What is being asked>
Retype the items from the line with "Given: Open the Terms of Use link" to the line with "coord(253,549)", including both of those lines, and reproduce them with no changes.

Data shown>
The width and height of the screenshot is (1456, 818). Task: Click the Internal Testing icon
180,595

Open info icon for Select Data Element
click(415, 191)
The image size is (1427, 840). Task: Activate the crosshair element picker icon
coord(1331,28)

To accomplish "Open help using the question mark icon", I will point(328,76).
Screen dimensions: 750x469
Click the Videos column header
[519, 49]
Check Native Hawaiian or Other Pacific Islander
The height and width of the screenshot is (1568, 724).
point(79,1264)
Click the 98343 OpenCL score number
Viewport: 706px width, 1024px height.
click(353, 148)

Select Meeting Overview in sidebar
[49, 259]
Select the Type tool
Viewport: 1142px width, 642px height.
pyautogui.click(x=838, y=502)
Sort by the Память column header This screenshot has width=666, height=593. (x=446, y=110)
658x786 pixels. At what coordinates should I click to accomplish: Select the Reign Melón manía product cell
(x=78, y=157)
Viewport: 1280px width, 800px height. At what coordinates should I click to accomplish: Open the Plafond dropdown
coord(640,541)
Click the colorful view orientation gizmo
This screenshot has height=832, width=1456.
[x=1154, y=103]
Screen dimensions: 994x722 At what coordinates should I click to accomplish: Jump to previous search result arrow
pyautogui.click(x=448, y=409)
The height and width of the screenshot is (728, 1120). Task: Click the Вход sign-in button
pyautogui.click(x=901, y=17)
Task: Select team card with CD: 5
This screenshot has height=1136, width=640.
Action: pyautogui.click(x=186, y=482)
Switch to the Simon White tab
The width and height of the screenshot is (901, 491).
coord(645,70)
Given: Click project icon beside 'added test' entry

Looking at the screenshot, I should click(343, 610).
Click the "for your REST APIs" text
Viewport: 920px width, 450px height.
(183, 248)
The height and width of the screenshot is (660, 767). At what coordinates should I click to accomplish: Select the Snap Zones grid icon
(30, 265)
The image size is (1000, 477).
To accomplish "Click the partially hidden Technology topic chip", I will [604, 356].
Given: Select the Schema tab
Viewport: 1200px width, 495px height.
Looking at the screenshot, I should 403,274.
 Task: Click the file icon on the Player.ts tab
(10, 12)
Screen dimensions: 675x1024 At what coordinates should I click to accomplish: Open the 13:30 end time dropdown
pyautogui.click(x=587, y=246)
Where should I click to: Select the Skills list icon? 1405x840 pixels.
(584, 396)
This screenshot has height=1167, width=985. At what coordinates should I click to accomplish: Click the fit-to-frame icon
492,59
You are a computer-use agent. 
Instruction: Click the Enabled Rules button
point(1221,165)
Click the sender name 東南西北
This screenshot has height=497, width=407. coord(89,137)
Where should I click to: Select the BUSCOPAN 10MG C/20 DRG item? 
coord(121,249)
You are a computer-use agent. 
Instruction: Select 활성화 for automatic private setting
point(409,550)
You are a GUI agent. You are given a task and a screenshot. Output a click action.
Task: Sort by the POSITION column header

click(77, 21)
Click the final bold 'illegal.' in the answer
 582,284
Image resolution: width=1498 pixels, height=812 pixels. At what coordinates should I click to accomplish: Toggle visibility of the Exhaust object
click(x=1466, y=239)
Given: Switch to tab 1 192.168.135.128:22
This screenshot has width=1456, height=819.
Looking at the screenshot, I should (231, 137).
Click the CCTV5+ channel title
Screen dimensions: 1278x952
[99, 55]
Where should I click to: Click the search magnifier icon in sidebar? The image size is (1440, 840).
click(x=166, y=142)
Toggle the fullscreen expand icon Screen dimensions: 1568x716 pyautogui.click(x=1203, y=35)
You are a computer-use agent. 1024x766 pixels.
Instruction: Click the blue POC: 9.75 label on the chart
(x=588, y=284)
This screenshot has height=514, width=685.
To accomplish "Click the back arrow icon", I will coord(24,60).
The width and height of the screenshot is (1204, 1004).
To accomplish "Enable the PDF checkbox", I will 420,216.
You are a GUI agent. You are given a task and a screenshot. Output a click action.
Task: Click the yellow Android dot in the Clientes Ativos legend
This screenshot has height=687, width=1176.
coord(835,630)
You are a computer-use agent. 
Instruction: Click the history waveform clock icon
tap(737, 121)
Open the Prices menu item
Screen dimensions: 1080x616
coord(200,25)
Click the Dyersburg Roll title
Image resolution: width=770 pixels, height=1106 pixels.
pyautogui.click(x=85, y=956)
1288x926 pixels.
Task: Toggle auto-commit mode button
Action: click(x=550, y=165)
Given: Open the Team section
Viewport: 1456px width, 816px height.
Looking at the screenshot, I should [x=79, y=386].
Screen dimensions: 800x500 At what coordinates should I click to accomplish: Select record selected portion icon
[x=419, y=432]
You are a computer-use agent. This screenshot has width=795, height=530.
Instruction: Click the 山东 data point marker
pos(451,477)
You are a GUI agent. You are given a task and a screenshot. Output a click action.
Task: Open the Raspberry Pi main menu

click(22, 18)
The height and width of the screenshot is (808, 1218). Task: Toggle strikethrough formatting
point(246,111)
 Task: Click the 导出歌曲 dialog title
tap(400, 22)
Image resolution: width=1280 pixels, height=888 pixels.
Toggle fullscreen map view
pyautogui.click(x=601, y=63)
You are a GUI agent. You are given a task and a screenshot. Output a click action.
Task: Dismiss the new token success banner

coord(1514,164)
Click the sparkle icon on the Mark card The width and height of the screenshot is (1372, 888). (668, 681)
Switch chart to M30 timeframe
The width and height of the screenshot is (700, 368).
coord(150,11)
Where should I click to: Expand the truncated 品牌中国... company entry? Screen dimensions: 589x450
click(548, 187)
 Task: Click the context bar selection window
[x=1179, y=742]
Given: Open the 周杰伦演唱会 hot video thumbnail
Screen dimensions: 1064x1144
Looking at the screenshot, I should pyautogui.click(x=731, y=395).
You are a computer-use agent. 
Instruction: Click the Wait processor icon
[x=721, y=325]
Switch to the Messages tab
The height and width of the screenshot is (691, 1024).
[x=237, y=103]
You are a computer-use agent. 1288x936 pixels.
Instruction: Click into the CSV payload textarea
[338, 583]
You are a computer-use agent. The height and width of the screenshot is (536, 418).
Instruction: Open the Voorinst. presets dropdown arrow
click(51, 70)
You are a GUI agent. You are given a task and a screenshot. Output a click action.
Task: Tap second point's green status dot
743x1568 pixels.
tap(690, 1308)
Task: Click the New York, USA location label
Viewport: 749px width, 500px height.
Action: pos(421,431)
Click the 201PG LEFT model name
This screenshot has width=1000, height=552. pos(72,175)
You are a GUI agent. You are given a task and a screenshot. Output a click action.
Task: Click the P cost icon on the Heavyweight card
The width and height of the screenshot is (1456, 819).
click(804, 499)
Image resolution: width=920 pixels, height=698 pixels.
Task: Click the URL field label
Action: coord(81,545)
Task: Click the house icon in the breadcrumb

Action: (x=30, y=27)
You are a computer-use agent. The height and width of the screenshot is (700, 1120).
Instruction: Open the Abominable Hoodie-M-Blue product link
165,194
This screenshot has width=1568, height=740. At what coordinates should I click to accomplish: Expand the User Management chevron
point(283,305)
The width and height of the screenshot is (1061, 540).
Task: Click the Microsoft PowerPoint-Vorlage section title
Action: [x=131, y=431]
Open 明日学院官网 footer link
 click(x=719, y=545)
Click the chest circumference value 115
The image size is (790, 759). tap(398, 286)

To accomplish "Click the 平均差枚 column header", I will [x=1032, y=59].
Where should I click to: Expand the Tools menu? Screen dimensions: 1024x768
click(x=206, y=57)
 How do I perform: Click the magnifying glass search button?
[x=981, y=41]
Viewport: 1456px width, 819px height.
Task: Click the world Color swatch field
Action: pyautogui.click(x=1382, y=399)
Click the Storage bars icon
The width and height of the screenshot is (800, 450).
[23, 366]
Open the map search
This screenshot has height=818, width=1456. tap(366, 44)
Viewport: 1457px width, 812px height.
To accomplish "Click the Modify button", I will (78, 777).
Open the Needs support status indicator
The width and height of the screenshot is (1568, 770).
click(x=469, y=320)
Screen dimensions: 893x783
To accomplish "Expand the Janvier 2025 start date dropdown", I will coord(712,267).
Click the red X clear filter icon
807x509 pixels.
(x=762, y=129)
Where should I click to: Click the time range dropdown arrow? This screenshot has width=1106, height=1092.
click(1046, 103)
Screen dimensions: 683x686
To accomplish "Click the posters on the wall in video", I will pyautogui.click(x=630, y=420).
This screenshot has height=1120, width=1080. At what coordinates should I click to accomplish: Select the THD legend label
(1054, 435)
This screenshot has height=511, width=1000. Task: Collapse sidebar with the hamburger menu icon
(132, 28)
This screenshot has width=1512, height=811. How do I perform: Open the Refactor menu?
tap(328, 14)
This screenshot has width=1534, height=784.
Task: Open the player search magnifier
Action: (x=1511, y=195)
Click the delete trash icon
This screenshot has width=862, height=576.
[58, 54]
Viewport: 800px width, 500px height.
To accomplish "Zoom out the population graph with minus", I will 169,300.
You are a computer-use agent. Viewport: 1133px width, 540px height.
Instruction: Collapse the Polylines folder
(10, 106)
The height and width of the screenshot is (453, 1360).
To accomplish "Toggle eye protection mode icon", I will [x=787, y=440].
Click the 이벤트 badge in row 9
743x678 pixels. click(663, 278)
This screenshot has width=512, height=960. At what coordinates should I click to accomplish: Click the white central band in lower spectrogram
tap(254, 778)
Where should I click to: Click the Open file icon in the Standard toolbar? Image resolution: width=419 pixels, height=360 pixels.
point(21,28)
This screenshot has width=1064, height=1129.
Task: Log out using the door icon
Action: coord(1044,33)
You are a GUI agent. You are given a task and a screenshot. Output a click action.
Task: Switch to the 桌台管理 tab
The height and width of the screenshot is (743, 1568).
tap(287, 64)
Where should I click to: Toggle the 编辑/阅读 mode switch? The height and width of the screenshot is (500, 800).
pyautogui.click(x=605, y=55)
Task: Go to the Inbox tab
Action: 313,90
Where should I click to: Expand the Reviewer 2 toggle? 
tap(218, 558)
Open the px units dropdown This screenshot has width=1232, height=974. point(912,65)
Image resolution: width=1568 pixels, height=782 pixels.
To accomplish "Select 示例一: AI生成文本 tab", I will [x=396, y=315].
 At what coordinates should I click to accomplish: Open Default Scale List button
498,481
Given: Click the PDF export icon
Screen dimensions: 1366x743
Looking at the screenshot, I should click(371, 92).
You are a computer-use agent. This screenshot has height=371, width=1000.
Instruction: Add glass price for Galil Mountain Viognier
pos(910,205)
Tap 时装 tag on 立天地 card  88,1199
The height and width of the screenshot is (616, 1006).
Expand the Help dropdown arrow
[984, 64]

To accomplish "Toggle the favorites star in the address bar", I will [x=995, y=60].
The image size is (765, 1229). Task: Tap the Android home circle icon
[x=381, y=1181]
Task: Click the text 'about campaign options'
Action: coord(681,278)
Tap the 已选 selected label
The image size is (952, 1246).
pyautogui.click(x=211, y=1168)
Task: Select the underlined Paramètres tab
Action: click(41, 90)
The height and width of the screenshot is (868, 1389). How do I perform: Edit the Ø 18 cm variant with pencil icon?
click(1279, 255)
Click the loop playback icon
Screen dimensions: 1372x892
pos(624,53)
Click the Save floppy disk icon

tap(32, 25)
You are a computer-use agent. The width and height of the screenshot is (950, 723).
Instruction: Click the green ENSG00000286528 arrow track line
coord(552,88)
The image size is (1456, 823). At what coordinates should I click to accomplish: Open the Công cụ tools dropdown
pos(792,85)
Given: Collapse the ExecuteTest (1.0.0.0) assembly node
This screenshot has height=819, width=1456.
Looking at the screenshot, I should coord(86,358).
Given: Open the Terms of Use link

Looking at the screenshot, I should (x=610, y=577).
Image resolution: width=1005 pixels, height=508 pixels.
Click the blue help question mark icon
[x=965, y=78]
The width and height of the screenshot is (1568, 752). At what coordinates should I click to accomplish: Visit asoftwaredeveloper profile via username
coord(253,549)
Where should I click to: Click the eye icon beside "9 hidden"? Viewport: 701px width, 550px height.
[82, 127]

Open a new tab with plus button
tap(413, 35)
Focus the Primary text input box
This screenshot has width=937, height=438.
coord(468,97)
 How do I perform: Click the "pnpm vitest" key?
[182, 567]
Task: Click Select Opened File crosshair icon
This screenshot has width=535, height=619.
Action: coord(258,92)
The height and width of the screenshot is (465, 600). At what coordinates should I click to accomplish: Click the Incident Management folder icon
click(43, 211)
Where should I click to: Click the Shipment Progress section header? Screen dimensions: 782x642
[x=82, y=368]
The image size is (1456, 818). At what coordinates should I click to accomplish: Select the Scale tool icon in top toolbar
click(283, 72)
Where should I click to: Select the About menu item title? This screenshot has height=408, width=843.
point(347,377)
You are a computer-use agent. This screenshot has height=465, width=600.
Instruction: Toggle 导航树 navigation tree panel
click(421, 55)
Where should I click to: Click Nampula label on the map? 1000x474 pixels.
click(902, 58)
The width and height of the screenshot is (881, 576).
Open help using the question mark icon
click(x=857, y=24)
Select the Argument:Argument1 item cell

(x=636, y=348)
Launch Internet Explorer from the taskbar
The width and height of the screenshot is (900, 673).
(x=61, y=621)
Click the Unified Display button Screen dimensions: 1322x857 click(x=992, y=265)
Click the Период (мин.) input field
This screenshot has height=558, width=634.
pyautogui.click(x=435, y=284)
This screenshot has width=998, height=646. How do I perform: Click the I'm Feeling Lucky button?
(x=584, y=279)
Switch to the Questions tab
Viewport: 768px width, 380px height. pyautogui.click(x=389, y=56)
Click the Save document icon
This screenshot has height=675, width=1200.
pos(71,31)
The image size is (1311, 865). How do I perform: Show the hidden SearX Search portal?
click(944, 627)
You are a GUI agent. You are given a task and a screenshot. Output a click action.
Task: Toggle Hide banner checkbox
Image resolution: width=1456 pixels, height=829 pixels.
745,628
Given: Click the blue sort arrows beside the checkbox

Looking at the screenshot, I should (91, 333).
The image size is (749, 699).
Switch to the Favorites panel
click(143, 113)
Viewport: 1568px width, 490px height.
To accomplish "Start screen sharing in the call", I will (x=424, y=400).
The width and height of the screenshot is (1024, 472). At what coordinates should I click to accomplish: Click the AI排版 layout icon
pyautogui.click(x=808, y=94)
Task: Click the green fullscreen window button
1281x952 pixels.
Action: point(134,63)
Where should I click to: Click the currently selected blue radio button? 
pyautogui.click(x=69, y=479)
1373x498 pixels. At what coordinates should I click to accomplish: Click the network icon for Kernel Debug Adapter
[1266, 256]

Result>
Given: Open the Terms of Use link

Looking at the screenshot, I should (x=610, y=577).
Image resolution: width=1005 pixels, height=508 pixels.
Click the blue help question mark icon
[x=965, y=78]
The width and height of the screenshot is (1568, 752). At what coordinates should I click to accomplish: Visit asoftwaredeveloper profile via username
coord(253,549)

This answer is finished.